RECORDED DATA START

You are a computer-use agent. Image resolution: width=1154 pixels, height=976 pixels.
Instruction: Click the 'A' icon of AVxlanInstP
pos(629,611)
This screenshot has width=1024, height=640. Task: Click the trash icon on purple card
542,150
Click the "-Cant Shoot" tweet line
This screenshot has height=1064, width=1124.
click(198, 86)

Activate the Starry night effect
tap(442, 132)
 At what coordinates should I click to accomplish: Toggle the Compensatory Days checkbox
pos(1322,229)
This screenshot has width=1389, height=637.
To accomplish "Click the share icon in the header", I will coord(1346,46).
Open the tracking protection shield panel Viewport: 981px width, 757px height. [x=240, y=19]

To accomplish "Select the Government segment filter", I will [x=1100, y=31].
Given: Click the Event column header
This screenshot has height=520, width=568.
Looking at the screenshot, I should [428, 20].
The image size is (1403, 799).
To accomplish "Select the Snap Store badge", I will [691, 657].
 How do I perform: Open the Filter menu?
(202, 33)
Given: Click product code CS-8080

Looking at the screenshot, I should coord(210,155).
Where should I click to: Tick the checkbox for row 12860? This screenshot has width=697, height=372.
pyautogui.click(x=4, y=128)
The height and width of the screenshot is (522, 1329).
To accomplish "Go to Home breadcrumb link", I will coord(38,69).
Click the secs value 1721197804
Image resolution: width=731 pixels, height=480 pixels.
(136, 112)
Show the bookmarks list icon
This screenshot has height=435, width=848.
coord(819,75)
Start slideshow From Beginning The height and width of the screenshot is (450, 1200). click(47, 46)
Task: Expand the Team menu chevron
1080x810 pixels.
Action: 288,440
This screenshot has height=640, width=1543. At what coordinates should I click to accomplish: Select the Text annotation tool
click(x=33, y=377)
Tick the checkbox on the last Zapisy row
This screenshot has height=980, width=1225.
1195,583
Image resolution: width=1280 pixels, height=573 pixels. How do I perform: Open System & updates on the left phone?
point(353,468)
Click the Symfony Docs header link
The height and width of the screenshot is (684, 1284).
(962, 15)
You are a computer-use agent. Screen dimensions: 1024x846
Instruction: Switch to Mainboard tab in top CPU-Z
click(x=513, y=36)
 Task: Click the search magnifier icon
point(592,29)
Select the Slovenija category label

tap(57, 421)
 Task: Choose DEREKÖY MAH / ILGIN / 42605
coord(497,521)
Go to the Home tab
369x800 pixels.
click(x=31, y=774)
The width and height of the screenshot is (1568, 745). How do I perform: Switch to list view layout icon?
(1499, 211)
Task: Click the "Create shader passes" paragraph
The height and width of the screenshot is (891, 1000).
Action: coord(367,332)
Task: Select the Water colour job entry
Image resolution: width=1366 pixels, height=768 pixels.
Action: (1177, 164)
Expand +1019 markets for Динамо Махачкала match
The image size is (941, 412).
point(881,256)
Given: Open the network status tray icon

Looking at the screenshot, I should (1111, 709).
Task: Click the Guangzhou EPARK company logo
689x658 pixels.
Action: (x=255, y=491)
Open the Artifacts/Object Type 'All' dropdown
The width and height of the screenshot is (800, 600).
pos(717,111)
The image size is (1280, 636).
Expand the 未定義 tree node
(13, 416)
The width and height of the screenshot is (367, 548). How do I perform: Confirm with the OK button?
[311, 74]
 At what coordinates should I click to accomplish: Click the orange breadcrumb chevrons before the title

RECORDED DATA END

→ PROBLEM DETAILS
Only the lines from the one containing "Task: Choose DEREKÖY MAH / ILGIN / 42605" through the last line of the records above are to be reproduced, exactly and with both ends included.

→ SOLUTION TO THE PROBLEM
 Task: Choose DEREKÖY MAH / ILGIN / 42605
coord(497,521)
Go to the Home tab
369x800 pixels.
click(x=31, y=774)
The width and height of the screenshot is (1568, 745). How do I perform: Switch to list view layout icon?
(1499, 211)
Task: Click the "Create shader passes" paragraph
The height and width of the screenshot is (891, 1000).
Action: coord(367,332)
Task: Select the Water colour job entry
Image resolution: width=1366 pixels, height=768 pixels.
Action: (1177, 164)
Expand +1019 markets for Динамо Махачкала match
The image size is (941, 412).
point(881,256)
Given: Open the network status tray icon

Looking at the screenshot, I should (1111, 709).
Task: Click the Guangzhou EPARK company logo
689x658 pixels.
Action: (x=255, y=491)
Open the Artifacts/Object Type 'All' dropdown
The width and height of the screenshot is (800, 600).
pos(717,111)
The image size is (1280, 636).
Expand the 未定義 tree node
(13, 416)
The width and height of the screenshot is (367, 548). How do I perform: Confirm with the OK button?
[311, 74]
 At what coordinates should I click to accomplish: Click the orange breadcrumb chevrons before the title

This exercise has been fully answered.